Exercise instructions:
Exact copy, pictures omitted: the line holding "Select the Skills stats category" and every line after it down to the end of the entries.

START Data for this exercise

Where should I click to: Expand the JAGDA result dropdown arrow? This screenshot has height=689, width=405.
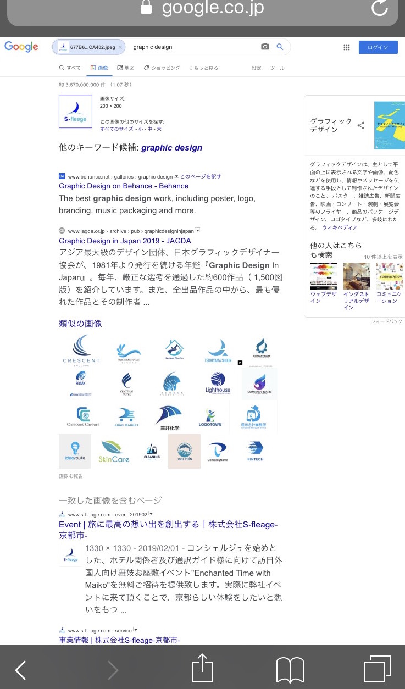(x=198, y=231)

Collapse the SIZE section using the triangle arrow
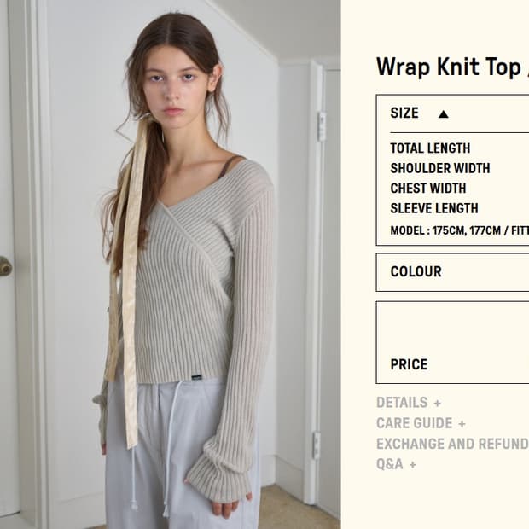pyautogui.click(x=444, y=114)
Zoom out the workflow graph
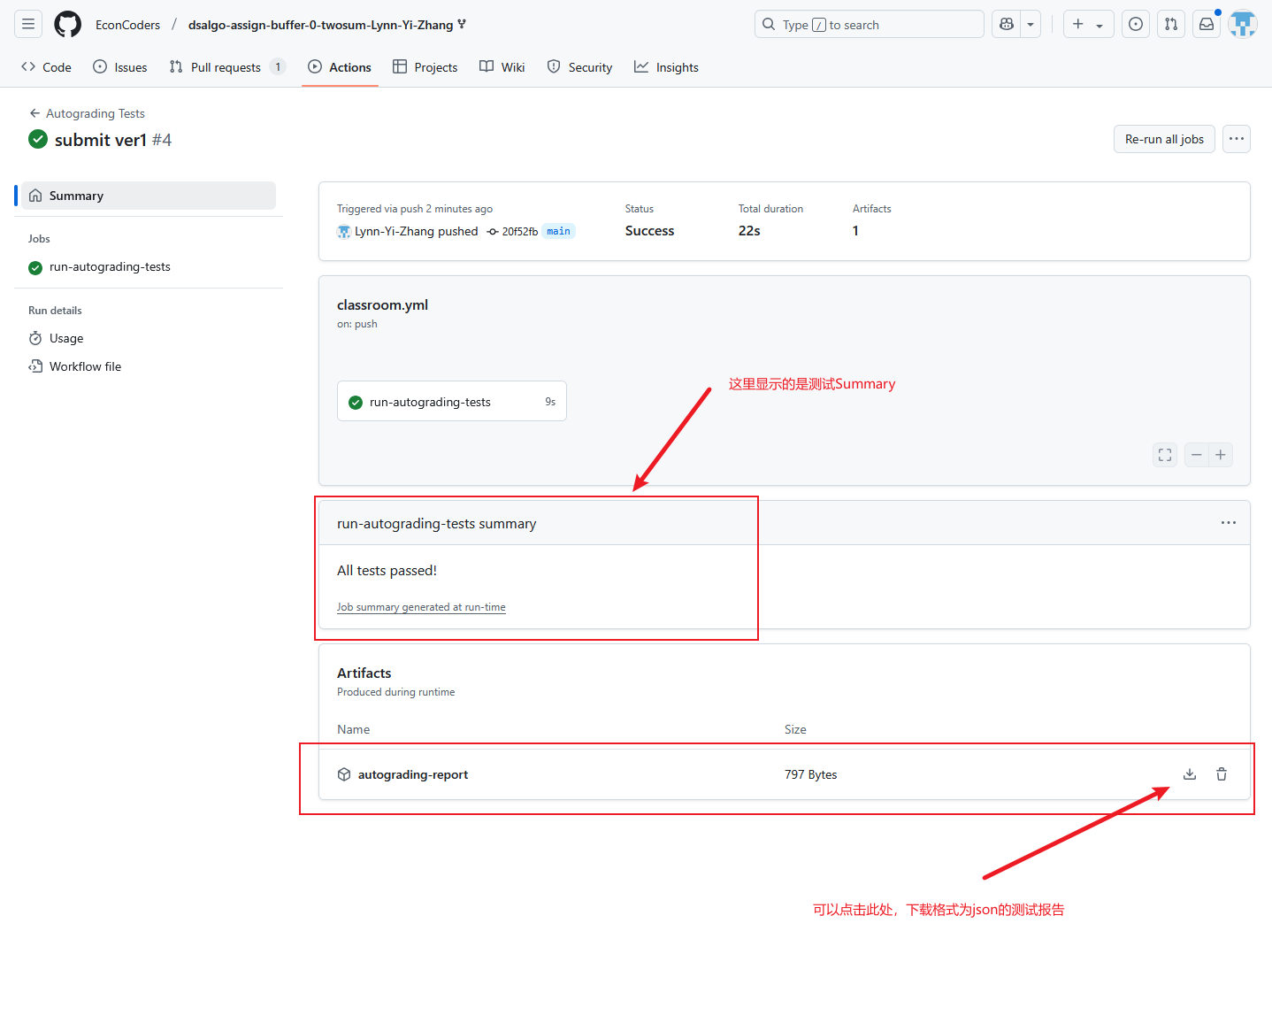The image size is (1272, 1031). tap(1197, 455)
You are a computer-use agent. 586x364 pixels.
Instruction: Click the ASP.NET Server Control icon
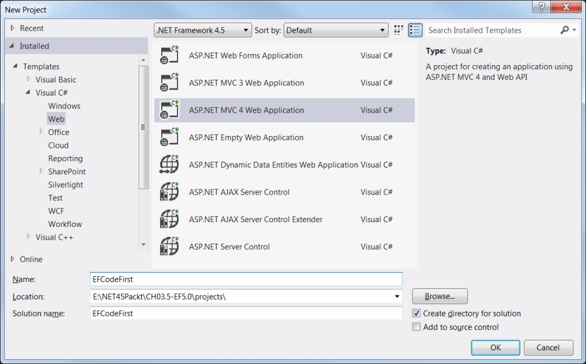coord(169,246)
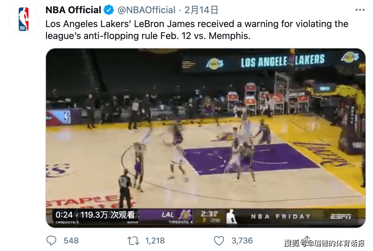Click the blue verified badge
This screenshot has height=251, width=373.
pyautogui.click(x=109, y=10)
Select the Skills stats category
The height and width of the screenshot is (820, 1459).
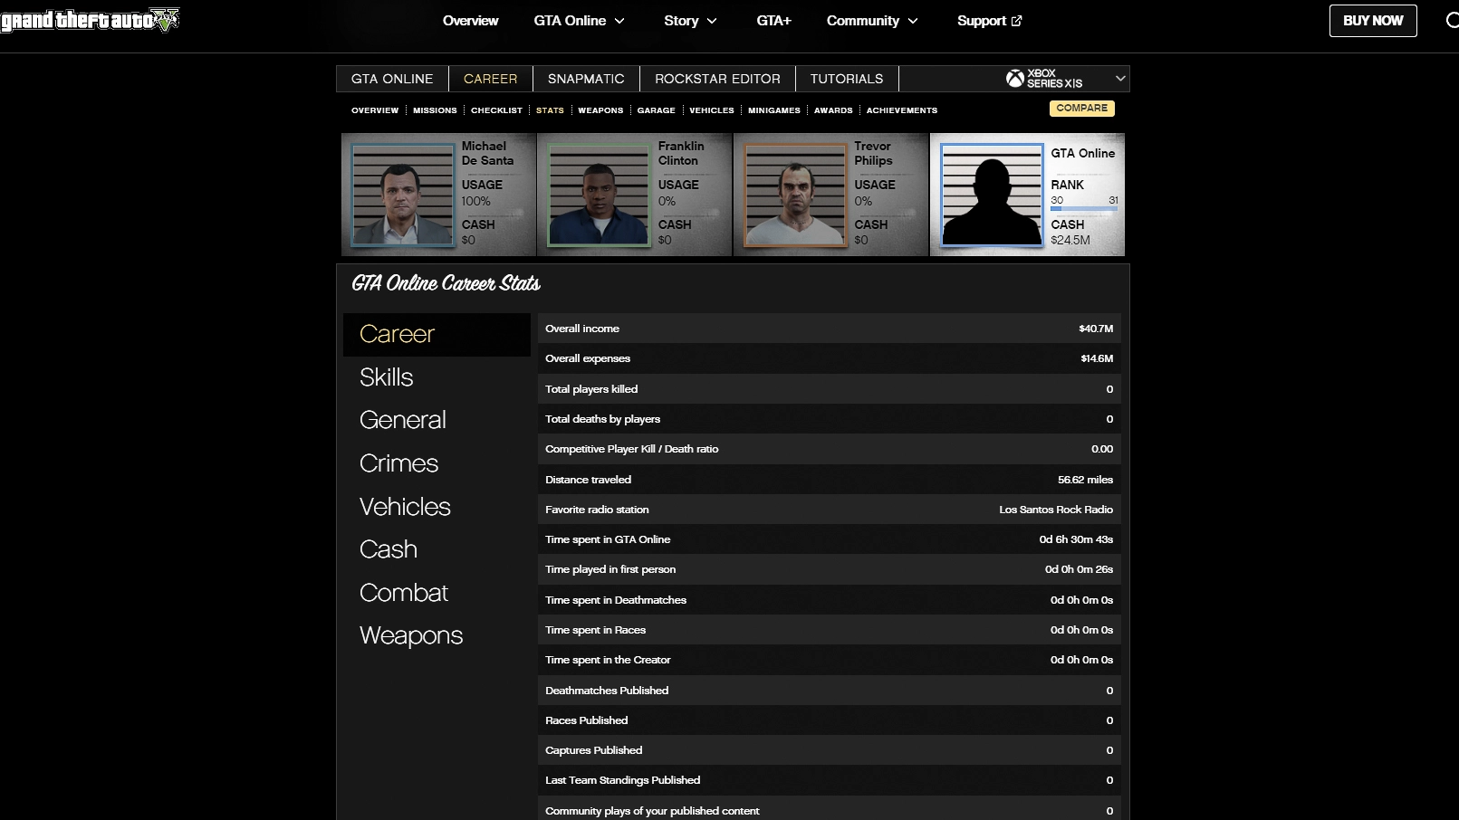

END Data for this exercise

Answer for the task:
Select the Skills stats category
The height and width of the screenshot is (820, 1459).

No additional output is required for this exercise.